◆ Passage:

When Thomas Piketty’s main inequality chart for the United States came under scrutiny from myself and others over the last year, he was largely non-responsive despite his mounting of a vigorous defense of other areas of his data. (My step-by-step deconstruction of the chart may be found here for reference. Similar criticisms figured prominently in my article on Piketty’s empirics with Bob Murphy, and in Chris Giles’ critique for the Financial Times). Instead, Piketty largely deferred to a recently-released working paper by his sometimes-collaborators Emmanuel Saez and Gabriel Zucman, which purports to show soaring wealth inequality in the United States through a new estimation technique.
The Saez-Zucman paper first came out as a draft in the summer of 2014. Despite several early endorsements of its results before the paper was even released, Piketty among them, it has since come under greater scrutiny. Murphy and I address one of its most glaring problems at length. Specifically, the Saez-Zucman trend lines diverge sharply from two other time-tested means of estimating inequality from the mid 1980s until the present day. Those other techniques include (1) estate tax returns, most notably estimated in a 2004 article that Saez coauthored with Wojciech Kopczuk, and (2) the Federal Reserve’s Survey of Consumer Finances. As may be seen in the chart below, the new Saez-Zucman estimate (the red line) breaks away from the estate tax data (blue), which shows a flat inequality trend since the early 1980s, and the SCF (green), which shows a fluctuating and ambiguous trend but no clear rise.

◆ Stored data:
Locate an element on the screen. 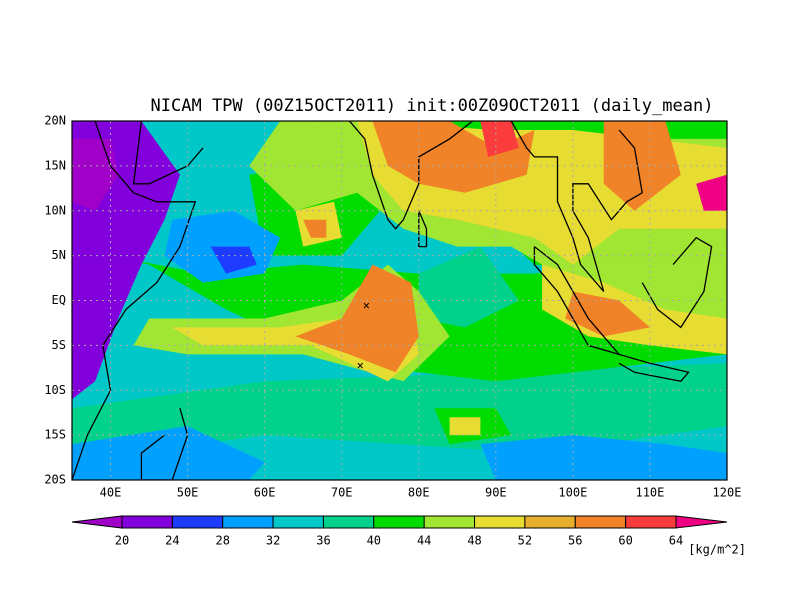 Image resolution: width=800 pixels, height=600 pixels. colorbar-label: 52 is located at coordinates (525, 541).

◆ Problem details: Reproduce the entire passage on the Saez-Zucman wealth inequality estimates word for word. The lines above were drawn from a different source than the passage.

◆ Solution to the problem:
When Thomas Piketty’s main inequality chart for the United States came under scrutiny from myself and others over the last year, he was largely non-responsive despite his mounting of a vigorous defense of other areas of his data. (My step-by-step deconstruction of the chart may be found here for reference. Similar criticisms figured prominently in my article on Piketty’s empirics with Bob Murphy, and in Chris Giles’ critique for the Financial Times). Instead, Piketty largely deferred to a recently-released working paper by his sometimes-collaborators Emmanuel Saez and Gabriel Zucman, which purports to show soaring wealth inequality in the United States through a new estimation technique.
The Saez-Zucman paper first came out as a draft in the summer of 2014. Despite several early endorsements of its results before the paper was even released, Piketty among them, it has since come under greater scrutiny. Murphy and I address one of its most glaring problems at length. Specifically, the Saez-Zucman trend lines diverge sharply from two other time-tested means of estimating inequality from the mid 1980s until the present day. Those other techniques include (1) estate tax returns, most notably estimated in a 2004 article that Saez coauthored with Wojciech Kopczuk, and (2) the Federal Reserve’s Survey of Consumer Finances. As may be seen in the chart below, the new Saez-Zucman estimate (the red line) breaks away from the estate tax data (blue), which shows a flat inequality trend since the early 1980s, and the SCF (green), which shows a fluctuating and ambiguous trend but no clear rise.